So far as to breaking the blockade. Next as to the character of the ownership and the character of the trade in which she was employed.
She was first the property of her builder, at Grand Caillou, Louisiana, from whom one Adolphe Mennet, of New Orleans, purchased her, in October or November, 1861. She was American built; at the time named the Three Brothers, and had before borne the name of the G. W. Goodwin. Mennet, the owner, appointed Renaud, who was now commanding her at New Orleans, to command her in December, 1861. Both lived at New Orleans, Renaud, who was a naturalized citizen of the United States, having lived there since 1853, and having a family there. They went to Grand Caillou, where Mennet placed Renaud in possession.
Renaud, whilst at Havana, under an alleged power of attorney from Mennet, sold or pretended to sell the schooner to an Englishman named Frederick Thensted, and under a British provisional certificate of registry, issued by the British consul-general at Havana, the new title and name of the British schooner Baigorry was given to her. Renaud (whose statement was the only evidence of the sale, no bill of sale having been produced) could not remember, so he swore, what her price was; but he swore that "it was paid to Charles Caro & Co.," a house well known as the consignees, at Havana, of blockade-runners. But it appeared by an entry on the British register, made at New Orleans, March 29, 1862, by a notary, that the vessel was mortgaged and hypothecated by Thensted to Adolphe Mennet to secure payment for the sum of $5,000, amount of two promissory notes. This practice of mortgaging, it may be here
stated, was a frequent method, during the rebellion, of securing one man's interest in a vessel whilst she was passing under cover of another's name.
The crew, chiefly French, Italian, and Spanish, were shipped at New Orleans, by order of the master, on the 16th of April, 1862, and went on board at Calcasieu on the 20th.

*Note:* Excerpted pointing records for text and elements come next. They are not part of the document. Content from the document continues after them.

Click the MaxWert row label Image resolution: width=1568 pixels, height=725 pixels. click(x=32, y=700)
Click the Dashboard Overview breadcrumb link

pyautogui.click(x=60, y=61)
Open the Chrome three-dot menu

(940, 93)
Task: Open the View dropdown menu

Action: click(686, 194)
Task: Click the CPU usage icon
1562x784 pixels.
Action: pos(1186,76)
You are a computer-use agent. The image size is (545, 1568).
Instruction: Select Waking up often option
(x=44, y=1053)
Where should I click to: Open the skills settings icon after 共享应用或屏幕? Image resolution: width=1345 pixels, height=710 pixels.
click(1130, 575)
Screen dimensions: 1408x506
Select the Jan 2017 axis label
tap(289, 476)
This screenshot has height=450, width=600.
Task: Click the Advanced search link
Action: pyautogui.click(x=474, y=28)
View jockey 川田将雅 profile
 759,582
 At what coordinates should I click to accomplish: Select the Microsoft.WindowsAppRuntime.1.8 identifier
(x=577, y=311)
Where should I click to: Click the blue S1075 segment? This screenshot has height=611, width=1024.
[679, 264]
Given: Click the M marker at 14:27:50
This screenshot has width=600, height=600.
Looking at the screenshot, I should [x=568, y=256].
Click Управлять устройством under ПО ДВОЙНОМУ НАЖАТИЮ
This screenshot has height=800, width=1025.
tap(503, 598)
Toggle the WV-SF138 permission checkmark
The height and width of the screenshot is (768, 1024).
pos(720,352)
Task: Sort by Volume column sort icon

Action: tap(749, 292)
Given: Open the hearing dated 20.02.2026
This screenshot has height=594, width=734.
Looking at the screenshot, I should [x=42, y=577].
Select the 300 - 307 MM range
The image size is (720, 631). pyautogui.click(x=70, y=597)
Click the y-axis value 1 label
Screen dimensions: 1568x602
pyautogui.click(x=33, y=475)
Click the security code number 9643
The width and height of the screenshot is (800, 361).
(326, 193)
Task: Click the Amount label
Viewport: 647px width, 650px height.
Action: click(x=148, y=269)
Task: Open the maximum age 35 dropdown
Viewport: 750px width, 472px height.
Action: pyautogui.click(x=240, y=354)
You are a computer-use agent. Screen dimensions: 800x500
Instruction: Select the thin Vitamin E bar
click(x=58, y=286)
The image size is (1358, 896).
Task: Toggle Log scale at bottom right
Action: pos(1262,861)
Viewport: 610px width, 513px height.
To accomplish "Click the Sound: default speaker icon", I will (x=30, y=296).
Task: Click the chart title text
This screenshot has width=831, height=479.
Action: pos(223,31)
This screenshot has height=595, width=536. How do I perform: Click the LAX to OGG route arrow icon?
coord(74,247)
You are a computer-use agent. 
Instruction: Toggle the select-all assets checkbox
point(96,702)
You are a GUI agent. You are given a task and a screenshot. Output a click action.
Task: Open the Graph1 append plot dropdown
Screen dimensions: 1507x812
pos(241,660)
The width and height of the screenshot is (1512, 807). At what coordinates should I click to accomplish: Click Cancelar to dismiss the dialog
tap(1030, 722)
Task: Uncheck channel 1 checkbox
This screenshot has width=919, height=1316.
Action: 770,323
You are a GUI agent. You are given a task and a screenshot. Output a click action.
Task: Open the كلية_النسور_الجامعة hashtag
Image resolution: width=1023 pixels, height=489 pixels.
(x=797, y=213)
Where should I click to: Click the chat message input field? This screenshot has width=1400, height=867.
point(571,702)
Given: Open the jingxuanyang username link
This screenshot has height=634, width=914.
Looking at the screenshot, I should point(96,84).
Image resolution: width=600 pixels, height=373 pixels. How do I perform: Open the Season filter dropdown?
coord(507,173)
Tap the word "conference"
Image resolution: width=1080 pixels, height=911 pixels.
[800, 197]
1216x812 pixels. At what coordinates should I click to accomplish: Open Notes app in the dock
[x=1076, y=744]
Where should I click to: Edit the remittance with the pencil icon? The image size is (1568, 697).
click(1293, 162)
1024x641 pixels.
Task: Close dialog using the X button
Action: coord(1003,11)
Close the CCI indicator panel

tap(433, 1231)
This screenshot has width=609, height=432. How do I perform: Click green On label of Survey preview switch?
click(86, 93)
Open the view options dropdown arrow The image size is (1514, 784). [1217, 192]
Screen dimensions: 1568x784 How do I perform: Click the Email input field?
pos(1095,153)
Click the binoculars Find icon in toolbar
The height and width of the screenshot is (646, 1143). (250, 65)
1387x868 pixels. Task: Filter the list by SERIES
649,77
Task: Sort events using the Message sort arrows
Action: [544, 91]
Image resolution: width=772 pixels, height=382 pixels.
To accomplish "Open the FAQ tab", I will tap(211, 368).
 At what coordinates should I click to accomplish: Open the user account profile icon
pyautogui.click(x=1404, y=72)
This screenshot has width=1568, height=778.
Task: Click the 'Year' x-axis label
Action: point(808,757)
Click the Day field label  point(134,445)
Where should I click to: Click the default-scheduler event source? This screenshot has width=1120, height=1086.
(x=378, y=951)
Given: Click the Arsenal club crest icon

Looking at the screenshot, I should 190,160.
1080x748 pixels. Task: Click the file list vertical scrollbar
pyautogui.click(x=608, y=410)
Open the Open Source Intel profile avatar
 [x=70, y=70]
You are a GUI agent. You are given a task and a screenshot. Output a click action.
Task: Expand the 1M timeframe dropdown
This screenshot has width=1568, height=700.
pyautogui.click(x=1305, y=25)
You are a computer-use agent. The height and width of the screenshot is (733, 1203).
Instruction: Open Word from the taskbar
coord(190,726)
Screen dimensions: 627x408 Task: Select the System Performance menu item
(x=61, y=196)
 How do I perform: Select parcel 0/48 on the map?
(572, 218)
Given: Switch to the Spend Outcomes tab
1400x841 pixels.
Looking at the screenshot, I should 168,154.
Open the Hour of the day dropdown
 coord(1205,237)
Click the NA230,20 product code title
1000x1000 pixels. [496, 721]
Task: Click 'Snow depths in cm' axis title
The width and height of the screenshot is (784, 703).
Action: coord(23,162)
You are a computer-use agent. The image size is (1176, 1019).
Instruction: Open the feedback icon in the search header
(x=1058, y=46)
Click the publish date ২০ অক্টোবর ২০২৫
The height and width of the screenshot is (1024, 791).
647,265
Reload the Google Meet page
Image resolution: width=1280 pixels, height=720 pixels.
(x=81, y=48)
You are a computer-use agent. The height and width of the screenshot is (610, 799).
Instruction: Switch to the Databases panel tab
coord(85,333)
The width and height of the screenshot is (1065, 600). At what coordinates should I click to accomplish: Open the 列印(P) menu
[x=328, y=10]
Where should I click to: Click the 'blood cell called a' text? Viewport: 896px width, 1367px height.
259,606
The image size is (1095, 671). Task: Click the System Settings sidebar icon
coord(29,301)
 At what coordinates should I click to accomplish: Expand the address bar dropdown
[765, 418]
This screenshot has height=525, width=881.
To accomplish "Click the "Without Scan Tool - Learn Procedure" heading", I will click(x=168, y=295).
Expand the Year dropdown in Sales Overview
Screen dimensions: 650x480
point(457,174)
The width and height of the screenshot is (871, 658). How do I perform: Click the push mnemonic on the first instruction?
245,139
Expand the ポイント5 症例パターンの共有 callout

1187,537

It may be noted that at that time the concentration of our forces in the operations for the capture of New Orleans made it impossible to load for blockade-running at that port. The master swore that the cargo was owned by several French citizens residing in New Orleans, and was shipped by one Durell, also of New Orleans, for them, and was consigned to Caro & Co., of Havana, to be delivered at that place for, and on account, risk, and benefit of, the said French citizens. A claim filed by Renaud for them, and the only claim made, asserted the same facts. The manifest sworn to by Renaud, 14th of April, 1862, at New Orleans, accorded with these statements. The bill of lading represented the cargo as shipped at New Orleans by Cassillo and Harispe. The vessel cleared for Havana, at the "Confederate" custom house at New Orleans, on the 14th of April, 1862.
The court below condemned both vessel and cargo as enemy property. Appeal here.